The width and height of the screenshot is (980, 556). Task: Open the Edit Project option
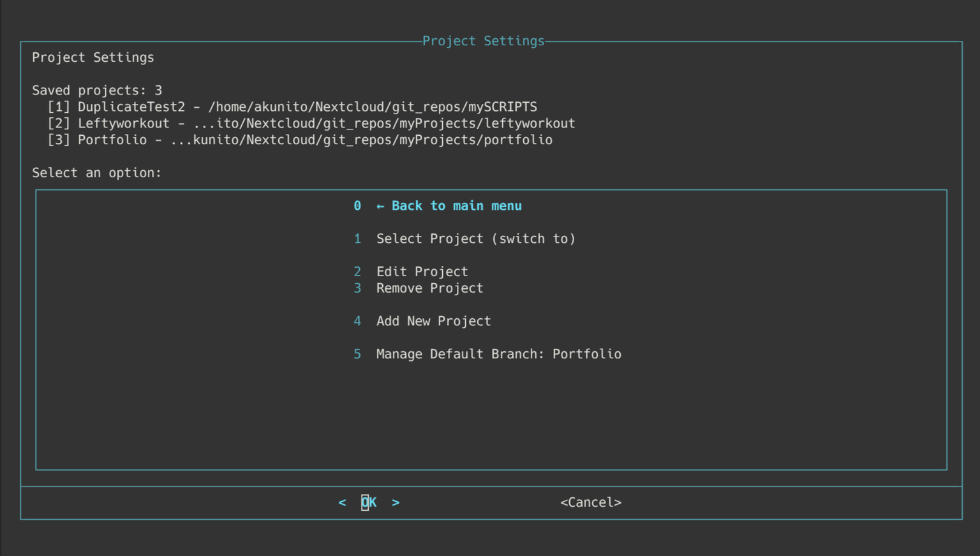coord(422,272)
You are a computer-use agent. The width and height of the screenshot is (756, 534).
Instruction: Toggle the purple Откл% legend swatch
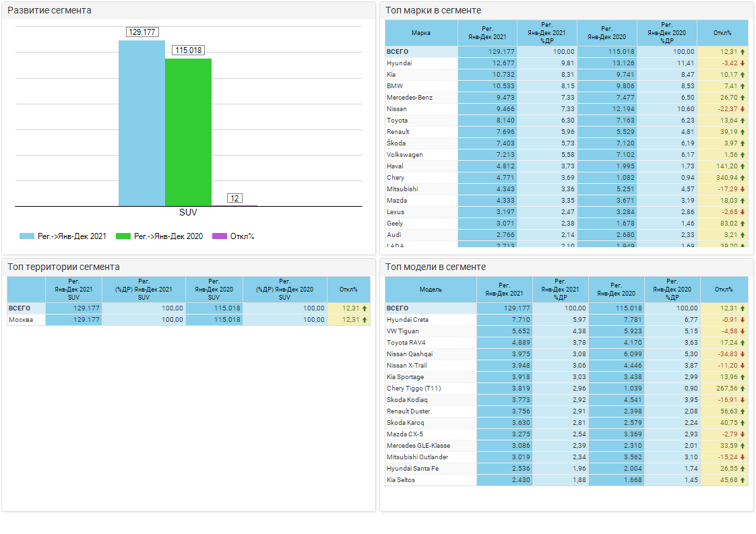(220, 236)
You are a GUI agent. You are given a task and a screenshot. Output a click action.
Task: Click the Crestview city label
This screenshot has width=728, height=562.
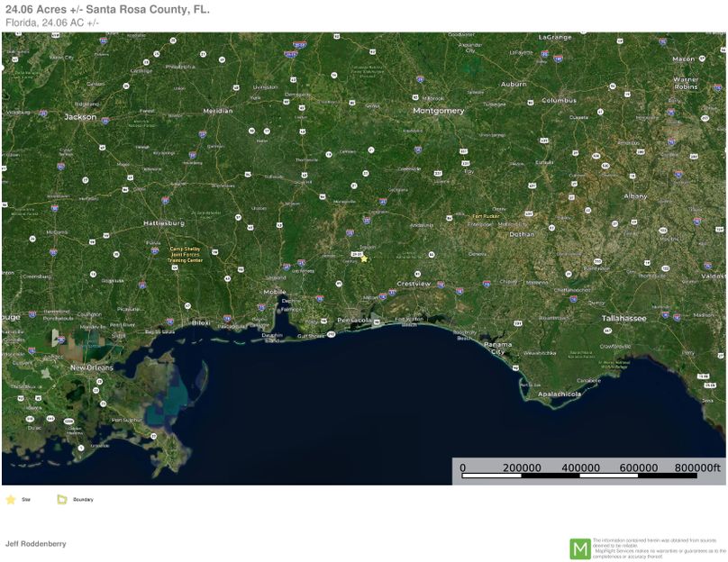(414, 284)
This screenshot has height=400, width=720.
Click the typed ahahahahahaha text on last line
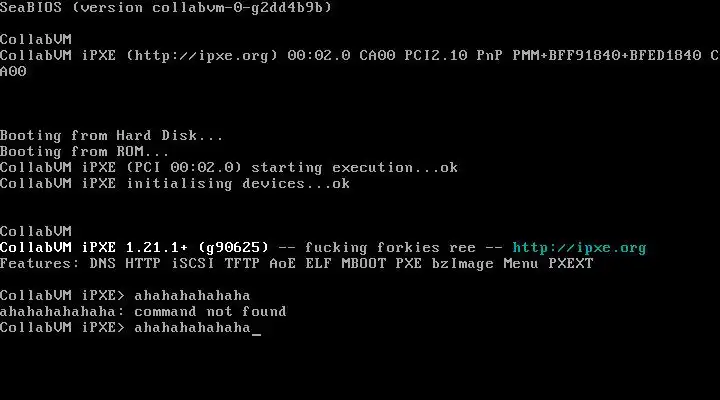192,327
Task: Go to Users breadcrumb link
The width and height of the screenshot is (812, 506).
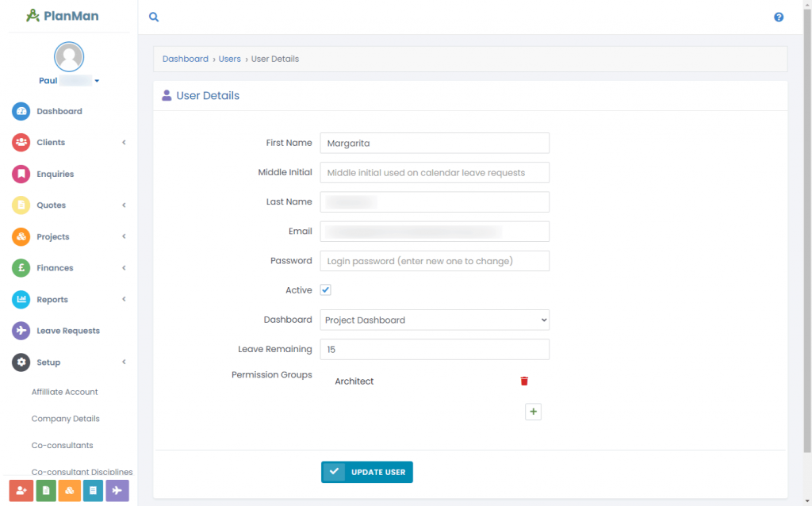Action: click(x=229, y=59)
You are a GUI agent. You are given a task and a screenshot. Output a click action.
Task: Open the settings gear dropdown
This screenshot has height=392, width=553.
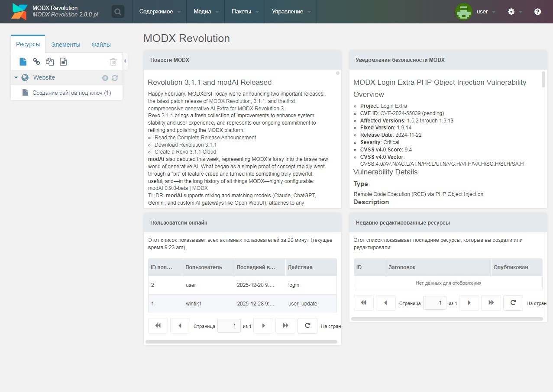click(x=514, y=12)
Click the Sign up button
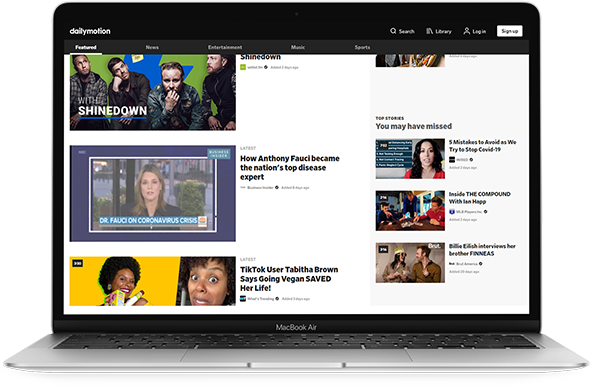 (x=509, y=31)
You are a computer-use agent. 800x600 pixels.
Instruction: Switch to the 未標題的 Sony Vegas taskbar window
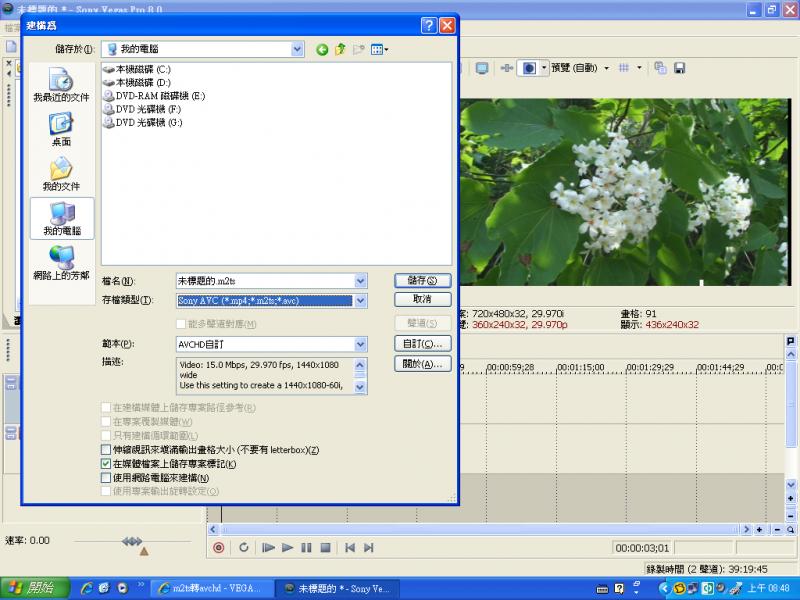click(x=335, y=588)
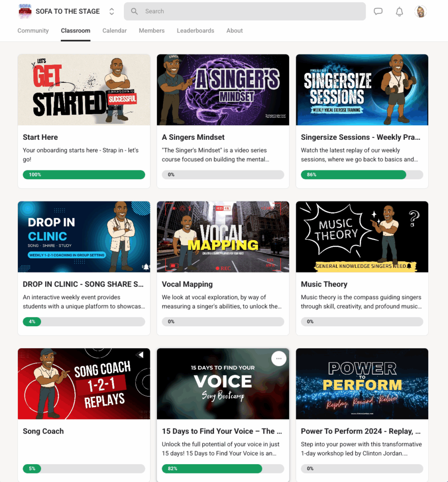Open the Music Theory thumbnail
The width and height of the screenshot is (448, 482).
point(362,237)
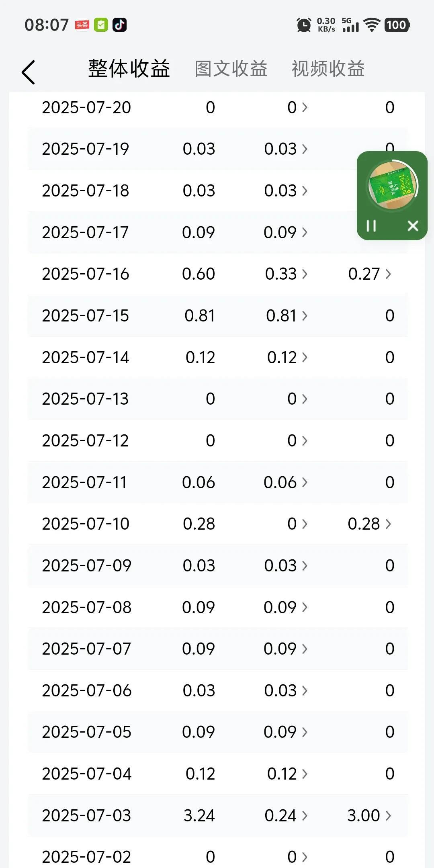
Task: Open 0.33 article earnings for 2025-07-16
Action: (x=286, y=274)
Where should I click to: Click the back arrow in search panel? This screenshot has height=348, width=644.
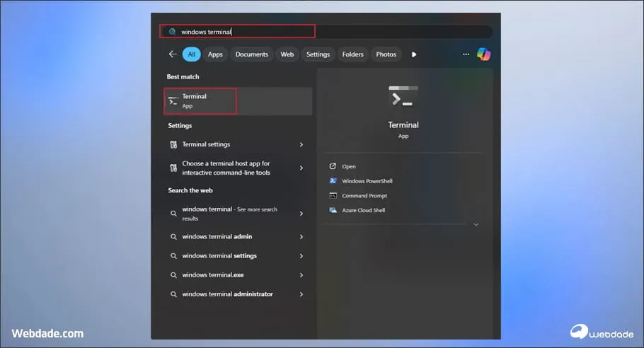click(x=172, y=54)
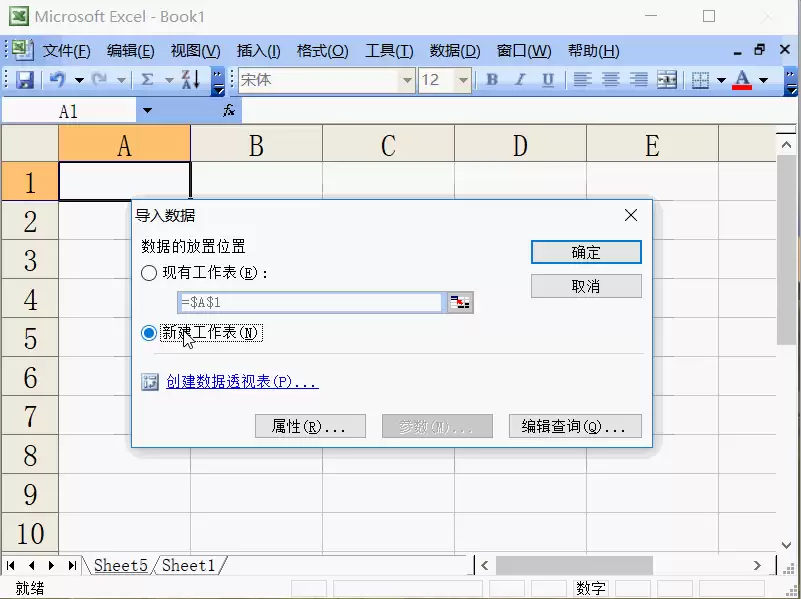Toggle Italic formatting
Viewport: 801px width, 599px height.
[x=520, y=80]
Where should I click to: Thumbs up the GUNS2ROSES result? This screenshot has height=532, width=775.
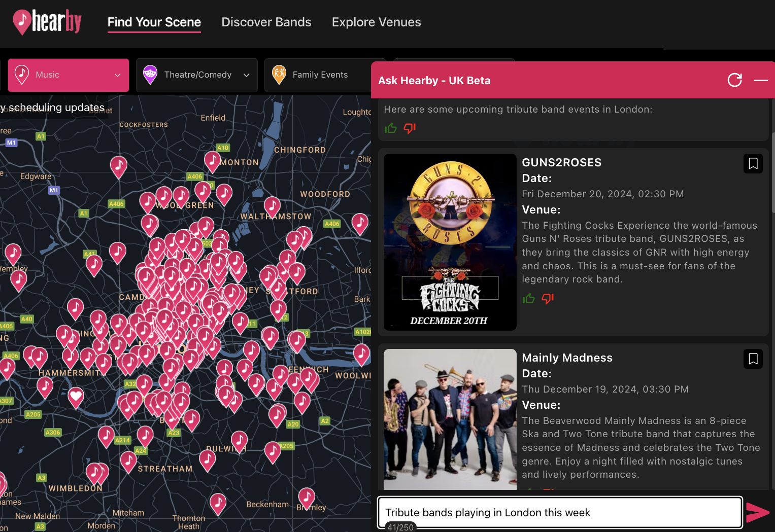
================================
> **What the task asks**
Tell how many lines in the material contain the word "computer". Only the number is wanted.

> **Solution for this problem**
2